## What is being asked
Rewrite the part of the records that opens with the line containing "Task: Click the United States flag icon" and closes with the line containing "pos(110,37)", replacing "checkbox" with "check box" and leaving everything else unchanged.

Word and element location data
------------------------------

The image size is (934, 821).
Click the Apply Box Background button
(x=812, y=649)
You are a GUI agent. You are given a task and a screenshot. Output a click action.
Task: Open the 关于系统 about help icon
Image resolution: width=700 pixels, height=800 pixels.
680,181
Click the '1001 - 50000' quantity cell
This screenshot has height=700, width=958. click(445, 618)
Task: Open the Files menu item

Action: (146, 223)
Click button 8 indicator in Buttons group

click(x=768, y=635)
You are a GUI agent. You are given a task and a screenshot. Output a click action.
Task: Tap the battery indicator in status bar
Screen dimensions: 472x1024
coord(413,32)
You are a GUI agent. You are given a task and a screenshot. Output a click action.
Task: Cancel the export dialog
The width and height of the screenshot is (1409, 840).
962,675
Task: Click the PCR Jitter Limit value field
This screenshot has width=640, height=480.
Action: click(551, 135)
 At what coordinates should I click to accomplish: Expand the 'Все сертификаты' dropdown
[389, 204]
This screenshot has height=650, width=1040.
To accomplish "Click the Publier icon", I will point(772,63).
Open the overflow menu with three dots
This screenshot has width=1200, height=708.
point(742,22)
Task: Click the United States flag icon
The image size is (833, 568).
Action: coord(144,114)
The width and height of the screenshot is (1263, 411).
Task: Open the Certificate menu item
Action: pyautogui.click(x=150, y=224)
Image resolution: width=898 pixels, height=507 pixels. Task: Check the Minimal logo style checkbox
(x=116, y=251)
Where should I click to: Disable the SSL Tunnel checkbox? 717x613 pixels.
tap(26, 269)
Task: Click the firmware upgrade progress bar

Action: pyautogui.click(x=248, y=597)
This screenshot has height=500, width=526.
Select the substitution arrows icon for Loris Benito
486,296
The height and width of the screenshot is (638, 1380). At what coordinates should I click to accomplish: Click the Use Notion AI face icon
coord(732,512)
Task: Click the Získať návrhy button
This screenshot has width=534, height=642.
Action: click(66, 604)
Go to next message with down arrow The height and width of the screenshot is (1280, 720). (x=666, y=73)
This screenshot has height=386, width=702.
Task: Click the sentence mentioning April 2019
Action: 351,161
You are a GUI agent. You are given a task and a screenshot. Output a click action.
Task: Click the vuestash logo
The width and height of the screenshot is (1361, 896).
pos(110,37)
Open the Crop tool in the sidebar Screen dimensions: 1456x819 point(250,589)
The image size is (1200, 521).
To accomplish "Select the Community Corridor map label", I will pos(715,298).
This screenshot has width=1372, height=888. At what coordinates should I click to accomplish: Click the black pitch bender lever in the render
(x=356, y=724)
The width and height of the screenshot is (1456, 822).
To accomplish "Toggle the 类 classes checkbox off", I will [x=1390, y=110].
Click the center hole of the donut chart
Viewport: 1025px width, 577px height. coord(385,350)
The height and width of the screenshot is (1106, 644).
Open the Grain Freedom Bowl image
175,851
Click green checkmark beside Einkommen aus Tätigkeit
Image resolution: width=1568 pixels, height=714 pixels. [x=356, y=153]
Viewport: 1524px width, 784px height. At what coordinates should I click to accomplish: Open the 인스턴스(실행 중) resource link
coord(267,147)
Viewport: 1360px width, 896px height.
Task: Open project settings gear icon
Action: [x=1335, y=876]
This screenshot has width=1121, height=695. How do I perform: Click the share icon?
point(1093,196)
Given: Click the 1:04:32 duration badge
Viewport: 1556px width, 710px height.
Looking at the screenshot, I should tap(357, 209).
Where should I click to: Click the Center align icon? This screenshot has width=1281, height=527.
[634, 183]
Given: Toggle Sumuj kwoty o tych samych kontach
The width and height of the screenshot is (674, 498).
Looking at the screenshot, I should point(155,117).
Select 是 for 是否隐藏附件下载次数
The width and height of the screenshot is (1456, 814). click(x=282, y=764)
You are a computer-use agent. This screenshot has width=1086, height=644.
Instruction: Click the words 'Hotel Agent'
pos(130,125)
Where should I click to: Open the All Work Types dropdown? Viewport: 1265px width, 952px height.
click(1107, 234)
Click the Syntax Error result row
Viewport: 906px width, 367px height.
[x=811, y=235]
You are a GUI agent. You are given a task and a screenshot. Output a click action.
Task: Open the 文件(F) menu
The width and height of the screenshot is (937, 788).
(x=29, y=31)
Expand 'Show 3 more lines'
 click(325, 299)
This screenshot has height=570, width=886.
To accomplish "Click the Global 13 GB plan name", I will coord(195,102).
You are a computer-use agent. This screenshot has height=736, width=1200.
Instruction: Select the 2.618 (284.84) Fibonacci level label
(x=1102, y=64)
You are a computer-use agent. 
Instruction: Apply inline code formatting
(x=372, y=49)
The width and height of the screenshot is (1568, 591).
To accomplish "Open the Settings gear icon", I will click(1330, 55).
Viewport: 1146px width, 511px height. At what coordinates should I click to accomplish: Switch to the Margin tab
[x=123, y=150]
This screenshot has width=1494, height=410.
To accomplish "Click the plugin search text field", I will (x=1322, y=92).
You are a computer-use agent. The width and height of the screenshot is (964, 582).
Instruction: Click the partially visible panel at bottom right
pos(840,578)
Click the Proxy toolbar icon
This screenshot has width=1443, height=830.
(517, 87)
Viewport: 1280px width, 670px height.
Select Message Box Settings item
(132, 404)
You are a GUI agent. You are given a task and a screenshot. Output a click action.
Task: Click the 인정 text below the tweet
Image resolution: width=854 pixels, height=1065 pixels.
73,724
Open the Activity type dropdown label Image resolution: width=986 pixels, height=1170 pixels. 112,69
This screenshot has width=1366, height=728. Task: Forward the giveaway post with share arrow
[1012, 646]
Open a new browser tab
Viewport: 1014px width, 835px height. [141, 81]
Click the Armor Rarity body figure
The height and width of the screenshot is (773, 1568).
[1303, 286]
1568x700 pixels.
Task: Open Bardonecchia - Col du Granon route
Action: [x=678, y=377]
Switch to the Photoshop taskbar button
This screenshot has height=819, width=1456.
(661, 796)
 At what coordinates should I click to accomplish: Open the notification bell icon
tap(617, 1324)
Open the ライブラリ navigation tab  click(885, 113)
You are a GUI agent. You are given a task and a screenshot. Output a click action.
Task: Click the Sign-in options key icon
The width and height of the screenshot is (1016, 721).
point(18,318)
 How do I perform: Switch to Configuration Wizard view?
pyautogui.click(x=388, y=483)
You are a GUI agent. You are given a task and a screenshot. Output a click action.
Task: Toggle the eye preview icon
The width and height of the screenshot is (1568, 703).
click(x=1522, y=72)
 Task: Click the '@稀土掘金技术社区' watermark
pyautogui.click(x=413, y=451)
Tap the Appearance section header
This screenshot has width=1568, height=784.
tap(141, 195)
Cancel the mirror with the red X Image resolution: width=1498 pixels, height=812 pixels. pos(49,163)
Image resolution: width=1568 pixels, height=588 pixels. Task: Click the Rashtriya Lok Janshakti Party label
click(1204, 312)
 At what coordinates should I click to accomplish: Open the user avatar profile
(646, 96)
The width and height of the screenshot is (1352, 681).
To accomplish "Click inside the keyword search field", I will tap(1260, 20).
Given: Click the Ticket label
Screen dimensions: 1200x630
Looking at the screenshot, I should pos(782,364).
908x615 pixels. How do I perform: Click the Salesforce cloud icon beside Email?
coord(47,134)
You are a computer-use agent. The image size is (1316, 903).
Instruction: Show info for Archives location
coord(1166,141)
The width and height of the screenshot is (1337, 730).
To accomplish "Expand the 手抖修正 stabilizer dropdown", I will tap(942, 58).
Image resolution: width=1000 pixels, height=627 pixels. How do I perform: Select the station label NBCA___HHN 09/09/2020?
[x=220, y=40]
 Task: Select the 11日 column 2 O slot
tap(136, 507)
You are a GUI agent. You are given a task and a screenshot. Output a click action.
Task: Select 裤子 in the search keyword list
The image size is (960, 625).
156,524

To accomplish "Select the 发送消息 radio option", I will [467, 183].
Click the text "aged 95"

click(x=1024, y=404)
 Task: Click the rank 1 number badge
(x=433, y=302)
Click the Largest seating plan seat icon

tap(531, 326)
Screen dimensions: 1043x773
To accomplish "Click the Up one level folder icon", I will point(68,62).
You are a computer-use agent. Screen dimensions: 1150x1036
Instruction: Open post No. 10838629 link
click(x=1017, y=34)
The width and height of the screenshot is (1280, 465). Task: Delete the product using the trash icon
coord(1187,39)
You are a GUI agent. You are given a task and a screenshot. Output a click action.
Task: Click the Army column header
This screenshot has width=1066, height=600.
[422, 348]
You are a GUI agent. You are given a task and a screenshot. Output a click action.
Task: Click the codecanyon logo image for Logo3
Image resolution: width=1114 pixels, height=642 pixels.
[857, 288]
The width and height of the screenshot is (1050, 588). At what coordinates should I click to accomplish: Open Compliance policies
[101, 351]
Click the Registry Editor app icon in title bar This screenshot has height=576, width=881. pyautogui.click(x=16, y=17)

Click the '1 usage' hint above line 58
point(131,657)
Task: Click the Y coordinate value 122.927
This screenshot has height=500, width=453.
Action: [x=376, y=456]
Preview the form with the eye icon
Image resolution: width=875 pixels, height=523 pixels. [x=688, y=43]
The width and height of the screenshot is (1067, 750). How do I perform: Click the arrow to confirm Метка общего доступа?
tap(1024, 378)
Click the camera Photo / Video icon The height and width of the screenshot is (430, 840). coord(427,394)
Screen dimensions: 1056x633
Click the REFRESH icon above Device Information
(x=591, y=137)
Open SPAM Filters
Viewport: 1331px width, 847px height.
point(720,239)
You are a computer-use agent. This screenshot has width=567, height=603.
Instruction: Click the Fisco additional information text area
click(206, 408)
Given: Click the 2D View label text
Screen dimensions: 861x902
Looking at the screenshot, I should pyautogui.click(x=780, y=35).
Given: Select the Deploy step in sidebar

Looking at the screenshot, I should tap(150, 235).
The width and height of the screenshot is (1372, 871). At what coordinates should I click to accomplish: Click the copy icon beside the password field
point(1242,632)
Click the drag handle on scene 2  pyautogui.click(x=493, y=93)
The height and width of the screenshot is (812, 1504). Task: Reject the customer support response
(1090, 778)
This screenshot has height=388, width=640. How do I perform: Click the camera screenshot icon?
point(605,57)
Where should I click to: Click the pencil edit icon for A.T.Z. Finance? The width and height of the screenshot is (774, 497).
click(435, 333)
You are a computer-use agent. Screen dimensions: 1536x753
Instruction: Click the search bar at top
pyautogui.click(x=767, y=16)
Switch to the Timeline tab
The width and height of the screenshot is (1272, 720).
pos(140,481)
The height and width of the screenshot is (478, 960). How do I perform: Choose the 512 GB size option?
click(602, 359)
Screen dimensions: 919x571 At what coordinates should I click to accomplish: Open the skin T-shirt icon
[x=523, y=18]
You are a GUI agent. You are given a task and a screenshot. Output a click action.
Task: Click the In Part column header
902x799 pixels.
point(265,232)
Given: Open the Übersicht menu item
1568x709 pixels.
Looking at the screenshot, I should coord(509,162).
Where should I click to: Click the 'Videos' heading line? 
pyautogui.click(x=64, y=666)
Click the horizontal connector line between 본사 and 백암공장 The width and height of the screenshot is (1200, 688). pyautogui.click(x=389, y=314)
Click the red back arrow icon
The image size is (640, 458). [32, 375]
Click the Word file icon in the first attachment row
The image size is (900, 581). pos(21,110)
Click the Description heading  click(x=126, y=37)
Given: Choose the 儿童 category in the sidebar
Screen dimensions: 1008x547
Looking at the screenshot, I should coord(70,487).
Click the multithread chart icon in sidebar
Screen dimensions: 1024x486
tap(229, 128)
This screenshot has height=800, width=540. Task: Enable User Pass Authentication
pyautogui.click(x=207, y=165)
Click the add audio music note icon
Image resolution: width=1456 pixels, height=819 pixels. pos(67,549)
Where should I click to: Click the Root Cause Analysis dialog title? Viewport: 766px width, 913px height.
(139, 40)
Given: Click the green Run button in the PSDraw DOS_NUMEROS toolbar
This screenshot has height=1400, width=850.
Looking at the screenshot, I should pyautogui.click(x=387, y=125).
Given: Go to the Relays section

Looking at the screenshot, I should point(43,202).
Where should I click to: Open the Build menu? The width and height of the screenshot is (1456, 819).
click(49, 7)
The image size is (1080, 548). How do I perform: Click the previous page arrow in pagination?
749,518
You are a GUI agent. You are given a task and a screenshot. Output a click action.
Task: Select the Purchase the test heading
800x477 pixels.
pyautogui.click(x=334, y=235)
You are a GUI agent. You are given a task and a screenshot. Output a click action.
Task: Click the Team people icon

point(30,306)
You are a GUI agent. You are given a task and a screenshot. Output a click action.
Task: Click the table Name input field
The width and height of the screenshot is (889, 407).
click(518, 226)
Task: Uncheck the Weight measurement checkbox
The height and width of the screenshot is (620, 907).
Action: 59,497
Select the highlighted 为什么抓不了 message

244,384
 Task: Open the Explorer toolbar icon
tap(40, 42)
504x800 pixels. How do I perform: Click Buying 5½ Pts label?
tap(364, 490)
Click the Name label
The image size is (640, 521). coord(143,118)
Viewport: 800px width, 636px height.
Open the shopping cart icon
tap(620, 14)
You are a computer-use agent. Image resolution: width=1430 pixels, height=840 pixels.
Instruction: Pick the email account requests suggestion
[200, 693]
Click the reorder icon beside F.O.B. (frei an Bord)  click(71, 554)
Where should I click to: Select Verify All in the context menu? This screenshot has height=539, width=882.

------------------------------

## Final answer
Task: Click the United States flag icon
The image size is (833, 568).
Action: coord(144,114)
The width and height of the screenshot is (1263, 411).
Task: Open the Certificate menu item
Action: pyautogui.click(x=150, y=224)
Image resolution: width=898 pixels, height=507 pixels. Task: Check the Minimal logo style check box
(x=116, y=251)
Where should I click to: Disable the SSL Tunnel check box? 717x613 pixels.
tap(26, 269)
Task: Click the firmware upgrade progress bar

Action: pyautogui.click(x=248, y=597)
This screenshot has height=500, width=526.
Select the substitution arrows icon for Loris Benito
486,296
The height and width of the screenshot is (638, 1380). At what coordinates should I click to accomplish: Click the Use Notion AI face icon
coord(732,512)
Task: Click the Získať návrhy button
This screenshot has width=534, height=642.
Action: click(66, 604)
Go to next message with down arrow The height and width of the screenshot is (1280, 720). (x=666, y=73)
This screenshot has height=386, width=702.
Task: Click the sentence mentioning April 2019
Action: 351,161
You are a GUI agent. You are given a task and a screenshot. Output a click action.
Task: Click the vuestash logo
The width and height of the screenshot is (1361, 896).
pos(110,37)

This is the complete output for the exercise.